--- TASK ITEM ---
Search the data below for "menu"; list each line that holds it.

--- Stored records ---
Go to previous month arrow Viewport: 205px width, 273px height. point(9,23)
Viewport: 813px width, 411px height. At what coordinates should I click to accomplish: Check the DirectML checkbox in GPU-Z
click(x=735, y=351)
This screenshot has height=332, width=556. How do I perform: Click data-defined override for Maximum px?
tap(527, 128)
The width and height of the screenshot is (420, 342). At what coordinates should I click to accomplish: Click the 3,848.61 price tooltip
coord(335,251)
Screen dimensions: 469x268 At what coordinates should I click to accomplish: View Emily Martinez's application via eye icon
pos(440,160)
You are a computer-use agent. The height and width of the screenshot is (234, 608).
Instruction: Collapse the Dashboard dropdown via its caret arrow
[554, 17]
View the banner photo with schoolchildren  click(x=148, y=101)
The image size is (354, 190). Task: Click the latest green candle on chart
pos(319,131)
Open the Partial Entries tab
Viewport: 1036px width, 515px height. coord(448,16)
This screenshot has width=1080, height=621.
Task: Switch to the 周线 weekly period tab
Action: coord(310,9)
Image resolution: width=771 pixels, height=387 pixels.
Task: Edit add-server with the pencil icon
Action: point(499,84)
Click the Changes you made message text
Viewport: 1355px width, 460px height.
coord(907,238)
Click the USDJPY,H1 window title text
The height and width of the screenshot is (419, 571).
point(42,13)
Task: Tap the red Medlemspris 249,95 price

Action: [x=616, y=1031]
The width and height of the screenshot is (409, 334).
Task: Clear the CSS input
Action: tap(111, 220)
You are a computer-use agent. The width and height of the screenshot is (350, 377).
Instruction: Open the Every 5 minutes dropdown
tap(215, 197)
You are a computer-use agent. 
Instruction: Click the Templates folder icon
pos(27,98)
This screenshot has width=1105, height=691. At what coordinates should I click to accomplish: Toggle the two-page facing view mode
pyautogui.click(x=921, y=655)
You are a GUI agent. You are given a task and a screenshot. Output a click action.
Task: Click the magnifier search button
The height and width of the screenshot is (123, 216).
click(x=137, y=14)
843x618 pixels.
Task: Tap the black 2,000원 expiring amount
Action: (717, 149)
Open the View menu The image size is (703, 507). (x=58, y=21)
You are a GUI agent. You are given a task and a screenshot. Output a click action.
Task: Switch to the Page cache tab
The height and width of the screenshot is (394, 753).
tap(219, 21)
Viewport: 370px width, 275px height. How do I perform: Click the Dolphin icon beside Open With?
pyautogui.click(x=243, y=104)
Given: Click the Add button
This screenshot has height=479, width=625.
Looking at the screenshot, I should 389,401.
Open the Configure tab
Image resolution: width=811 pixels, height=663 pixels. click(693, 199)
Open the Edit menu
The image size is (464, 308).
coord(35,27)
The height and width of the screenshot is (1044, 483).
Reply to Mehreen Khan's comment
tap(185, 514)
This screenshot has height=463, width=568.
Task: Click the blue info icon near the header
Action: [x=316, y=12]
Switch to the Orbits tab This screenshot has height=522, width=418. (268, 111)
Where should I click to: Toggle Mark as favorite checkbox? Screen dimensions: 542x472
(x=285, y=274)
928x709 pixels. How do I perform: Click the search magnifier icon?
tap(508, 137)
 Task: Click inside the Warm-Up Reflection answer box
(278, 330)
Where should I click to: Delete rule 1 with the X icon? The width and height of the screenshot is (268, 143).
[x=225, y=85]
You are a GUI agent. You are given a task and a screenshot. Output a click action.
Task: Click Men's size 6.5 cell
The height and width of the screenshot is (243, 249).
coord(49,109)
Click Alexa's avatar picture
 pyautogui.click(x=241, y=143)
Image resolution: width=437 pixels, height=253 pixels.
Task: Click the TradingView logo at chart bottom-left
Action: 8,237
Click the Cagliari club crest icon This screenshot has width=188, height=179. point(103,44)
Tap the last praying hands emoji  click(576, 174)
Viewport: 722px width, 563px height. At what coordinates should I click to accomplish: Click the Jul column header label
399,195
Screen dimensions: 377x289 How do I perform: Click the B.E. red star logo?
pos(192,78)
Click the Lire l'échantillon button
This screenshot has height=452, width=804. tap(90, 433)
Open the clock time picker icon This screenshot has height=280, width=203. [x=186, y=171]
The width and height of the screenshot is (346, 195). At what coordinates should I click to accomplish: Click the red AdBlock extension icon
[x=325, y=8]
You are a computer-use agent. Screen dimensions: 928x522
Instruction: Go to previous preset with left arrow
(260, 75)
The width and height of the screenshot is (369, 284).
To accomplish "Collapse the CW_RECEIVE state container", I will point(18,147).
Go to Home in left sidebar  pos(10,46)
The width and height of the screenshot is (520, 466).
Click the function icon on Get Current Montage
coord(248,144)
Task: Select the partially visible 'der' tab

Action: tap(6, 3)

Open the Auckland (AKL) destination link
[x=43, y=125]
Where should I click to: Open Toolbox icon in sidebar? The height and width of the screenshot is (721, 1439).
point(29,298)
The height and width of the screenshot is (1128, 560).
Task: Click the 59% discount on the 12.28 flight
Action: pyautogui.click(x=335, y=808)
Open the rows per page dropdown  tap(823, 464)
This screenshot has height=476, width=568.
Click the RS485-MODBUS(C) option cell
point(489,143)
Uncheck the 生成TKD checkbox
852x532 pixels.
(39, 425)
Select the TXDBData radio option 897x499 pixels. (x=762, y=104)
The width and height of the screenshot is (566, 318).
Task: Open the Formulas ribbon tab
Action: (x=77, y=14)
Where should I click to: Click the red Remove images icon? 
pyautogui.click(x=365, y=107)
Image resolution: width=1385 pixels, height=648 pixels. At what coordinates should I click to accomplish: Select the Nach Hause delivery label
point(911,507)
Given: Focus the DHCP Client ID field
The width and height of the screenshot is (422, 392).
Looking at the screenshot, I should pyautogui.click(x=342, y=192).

--- RESPONSE TO THIS EXERCISE ---
Open the View menu The image size is (703, 507). (x=58, y=21)
Open the Edit menu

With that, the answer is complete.